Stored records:
· · · · ·
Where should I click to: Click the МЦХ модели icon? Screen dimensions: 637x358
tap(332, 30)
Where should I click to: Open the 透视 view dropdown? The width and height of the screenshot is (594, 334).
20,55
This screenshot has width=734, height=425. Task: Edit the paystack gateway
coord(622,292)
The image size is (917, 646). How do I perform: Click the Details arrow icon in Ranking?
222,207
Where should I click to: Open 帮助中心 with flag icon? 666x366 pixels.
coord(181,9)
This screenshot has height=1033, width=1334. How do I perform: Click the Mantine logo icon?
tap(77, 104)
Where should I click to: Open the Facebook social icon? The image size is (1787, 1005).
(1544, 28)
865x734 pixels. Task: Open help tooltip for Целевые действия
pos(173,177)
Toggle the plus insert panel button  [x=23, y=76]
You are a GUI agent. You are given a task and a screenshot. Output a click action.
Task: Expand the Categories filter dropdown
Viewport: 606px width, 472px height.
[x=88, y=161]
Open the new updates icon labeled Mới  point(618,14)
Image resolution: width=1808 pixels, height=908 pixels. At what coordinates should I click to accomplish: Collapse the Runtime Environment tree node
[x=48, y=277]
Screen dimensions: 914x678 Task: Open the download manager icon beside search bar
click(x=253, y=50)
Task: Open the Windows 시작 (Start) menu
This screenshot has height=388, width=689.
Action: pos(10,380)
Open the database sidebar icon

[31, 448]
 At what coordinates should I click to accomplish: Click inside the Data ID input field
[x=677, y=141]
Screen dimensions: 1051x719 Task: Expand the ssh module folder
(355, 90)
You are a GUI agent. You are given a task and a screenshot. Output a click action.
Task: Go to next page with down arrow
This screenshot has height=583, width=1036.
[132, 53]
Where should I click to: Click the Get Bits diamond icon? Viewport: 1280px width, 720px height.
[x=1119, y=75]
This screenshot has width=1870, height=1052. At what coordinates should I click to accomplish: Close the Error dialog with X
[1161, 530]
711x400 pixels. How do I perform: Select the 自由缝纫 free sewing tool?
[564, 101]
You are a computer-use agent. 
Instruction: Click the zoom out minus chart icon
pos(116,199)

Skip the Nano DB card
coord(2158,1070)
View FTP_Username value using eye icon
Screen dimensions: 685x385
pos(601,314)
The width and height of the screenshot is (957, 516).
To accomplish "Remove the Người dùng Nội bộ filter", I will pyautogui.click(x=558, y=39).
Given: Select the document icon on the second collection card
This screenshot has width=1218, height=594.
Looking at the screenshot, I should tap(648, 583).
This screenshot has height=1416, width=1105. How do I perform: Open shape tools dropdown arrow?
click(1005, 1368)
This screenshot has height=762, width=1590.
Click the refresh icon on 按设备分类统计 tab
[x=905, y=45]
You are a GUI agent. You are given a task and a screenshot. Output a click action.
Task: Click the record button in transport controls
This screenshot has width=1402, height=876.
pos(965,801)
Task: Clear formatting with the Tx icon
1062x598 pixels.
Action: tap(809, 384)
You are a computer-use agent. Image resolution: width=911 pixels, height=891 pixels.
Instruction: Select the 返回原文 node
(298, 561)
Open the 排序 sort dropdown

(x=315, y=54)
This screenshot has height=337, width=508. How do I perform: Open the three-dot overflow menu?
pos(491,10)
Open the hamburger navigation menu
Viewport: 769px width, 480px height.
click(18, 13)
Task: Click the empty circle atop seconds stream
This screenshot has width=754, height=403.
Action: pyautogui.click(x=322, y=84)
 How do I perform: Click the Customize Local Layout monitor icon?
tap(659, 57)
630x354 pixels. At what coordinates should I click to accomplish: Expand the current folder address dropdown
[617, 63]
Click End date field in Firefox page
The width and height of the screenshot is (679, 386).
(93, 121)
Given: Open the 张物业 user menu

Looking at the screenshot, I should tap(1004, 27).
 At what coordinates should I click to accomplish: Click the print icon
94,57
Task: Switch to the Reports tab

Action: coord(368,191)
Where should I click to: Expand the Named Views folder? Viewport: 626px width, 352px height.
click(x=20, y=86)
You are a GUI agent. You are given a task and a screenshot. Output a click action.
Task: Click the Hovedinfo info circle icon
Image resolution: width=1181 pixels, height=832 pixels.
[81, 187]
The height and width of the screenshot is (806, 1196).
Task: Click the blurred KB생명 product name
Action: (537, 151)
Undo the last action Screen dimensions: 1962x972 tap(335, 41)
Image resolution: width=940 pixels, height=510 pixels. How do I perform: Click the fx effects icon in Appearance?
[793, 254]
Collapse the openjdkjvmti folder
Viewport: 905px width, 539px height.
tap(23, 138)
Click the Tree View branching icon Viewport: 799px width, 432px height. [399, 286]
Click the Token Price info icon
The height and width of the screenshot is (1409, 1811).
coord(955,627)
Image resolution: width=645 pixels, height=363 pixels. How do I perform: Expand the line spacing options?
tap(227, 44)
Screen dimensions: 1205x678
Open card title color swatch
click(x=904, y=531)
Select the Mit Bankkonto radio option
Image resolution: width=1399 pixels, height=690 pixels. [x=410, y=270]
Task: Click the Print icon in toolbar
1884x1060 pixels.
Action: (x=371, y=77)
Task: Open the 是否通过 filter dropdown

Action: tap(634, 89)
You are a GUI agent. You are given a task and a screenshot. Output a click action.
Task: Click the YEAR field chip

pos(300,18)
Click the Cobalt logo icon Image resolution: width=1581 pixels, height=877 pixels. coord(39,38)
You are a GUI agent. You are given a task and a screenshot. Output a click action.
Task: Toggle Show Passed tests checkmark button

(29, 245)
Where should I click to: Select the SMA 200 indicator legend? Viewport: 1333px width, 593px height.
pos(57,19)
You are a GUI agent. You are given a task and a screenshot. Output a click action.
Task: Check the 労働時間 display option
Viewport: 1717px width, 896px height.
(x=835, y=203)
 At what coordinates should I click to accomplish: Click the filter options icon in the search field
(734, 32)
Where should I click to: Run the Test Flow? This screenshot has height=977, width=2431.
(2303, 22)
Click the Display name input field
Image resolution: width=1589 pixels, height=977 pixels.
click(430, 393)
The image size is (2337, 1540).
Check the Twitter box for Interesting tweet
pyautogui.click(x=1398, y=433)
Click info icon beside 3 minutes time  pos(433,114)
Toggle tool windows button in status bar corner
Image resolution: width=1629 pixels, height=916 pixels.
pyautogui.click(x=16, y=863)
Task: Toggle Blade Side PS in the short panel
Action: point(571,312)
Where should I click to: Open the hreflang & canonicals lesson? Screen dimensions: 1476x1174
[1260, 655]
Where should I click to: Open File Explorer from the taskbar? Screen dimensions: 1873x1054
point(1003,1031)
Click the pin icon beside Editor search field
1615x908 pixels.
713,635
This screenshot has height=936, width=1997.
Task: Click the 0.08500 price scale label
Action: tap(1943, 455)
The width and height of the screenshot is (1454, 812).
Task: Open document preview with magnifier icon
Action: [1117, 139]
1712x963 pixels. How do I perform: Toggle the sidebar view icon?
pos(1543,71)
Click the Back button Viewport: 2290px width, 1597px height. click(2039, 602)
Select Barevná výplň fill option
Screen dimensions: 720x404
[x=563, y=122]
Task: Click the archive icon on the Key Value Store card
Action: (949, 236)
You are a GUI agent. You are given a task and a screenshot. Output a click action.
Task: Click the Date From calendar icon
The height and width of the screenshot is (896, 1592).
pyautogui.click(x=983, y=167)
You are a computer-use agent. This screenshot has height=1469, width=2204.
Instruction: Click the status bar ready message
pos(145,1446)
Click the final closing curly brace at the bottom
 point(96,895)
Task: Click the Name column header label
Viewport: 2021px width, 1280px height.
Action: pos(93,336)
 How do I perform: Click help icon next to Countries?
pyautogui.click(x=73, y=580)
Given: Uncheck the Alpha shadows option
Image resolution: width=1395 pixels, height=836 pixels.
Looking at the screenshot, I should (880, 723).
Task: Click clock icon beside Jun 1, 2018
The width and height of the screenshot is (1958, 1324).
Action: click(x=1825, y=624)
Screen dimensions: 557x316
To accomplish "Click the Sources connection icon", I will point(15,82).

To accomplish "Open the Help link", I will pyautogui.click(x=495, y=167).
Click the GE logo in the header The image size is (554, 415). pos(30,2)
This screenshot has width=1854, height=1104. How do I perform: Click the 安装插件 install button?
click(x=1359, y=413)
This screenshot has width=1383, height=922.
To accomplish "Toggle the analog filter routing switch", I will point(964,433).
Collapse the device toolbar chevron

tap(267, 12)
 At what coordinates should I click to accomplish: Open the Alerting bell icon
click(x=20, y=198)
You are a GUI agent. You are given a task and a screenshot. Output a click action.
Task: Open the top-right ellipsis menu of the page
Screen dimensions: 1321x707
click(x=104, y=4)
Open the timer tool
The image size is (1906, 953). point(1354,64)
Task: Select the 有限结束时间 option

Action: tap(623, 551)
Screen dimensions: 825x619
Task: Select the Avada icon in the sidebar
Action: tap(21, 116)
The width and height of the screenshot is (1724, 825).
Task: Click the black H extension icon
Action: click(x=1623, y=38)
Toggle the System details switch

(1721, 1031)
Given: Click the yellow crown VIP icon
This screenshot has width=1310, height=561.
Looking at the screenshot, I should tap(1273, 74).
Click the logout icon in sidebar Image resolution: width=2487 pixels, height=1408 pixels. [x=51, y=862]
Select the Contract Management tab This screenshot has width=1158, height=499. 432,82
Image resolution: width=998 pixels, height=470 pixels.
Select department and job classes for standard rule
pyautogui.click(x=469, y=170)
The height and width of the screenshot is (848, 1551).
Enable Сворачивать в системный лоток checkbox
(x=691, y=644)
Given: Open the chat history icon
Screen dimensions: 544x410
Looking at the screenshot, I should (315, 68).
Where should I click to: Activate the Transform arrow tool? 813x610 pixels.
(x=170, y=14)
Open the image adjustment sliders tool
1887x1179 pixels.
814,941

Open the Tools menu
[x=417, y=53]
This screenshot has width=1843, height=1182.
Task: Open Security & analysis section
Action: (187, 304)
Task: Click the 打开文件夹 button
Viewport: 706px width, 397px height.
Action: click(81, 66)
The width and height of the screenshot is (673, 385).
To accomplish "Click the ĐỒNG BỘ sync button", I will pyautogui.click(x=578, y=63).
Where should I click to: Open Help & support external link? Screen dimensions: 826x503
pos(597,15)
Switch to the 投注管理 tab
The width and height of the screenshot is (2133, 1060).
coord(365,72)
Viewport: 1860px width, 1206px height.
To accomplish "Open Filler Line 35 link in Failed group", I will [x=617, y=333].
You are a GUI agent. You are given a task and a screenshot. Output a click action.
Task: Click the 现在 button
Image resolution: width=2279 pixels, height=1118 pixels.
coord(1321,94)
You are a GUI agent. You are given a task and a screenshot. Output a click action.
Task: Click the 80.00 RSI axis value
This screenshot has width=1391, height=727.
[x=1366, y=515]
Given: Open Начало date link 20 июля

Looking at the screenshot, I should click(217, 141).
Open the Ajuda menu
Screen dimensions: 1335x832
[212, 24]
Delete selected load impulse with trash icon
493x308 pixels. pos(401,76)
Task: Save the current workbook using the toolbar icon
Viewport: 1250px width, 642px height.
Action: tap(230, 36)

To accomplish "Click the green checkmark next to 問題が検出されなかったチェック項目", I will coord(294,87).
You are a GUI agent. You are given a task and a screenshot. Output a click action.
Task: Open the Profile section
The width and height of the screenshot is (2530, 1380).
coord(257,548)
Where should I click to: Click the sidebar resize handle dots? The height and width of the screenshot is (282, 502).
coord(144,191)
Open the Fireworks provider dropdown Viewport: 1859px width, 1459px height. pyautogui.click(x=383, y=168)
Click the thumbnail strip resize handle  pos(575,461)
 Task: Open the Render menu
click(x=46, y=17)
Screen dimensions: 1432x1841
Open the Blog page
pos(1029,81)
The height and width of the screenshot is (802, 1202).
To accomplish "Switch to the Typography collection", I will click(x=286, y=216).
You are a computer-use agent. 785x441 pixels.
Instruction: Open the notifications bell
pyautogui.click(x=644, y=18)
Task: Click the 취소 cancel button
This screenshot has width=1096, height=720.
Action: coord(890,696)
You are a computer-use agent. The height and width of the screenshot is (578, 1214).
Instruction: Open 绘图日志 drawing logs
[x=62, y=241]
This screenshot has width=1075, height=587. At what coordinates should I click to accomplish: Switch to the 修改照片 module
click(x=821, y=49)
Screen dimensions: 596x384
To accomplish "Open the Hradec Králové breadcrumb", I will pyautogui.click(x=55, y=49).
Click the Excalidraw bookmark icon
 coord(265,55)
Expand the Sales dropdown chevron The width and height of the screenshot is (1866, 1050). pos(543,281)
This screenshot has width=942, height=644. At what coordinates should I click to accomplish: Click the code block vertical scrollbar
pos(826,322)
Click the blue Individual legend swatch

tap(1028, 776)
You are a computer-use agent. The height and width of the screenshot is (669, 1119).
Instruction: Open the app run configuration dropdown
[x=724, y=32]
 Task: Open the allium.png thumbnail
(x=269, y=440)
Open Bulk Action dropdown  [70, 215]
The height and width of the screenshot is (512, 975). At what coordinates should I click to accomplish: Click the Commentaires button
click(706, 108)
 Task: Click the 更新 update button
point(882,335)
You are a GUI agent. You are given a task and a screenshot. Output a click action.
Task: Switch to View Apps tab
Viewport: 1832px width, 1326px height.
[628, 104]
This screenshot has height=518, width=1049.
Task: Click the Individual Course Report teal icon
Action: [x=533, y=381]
· · · · ·
> Activity: Your answer should be the exact lines above from the one with "Task: Open the top-right" through the one with "Given: Click the yellow crown VIP icon", both included, and nothing besides.

> Solved exercise:
Task: Open the top-right ellipsis menu of the page
Screen dimensions: 1321x707
click(x=104, y=4)
Open the timer tool
The image size is (1906, 953). point(1354,64)
Task: Select the 有限结束时间 option

Action: tap(623, 551)
Screen dimensions: 825x619
Task: Select the Avada icon in the sidebar
Action: tap(21, 116)
The width and height of the screenshot is (1724, 825).
Task: Click the black H extension icon
Action: click(x=1623, y=38)
Toggle the System details switch

(1721, 1031)
Given: Click the yellow crown VIP icon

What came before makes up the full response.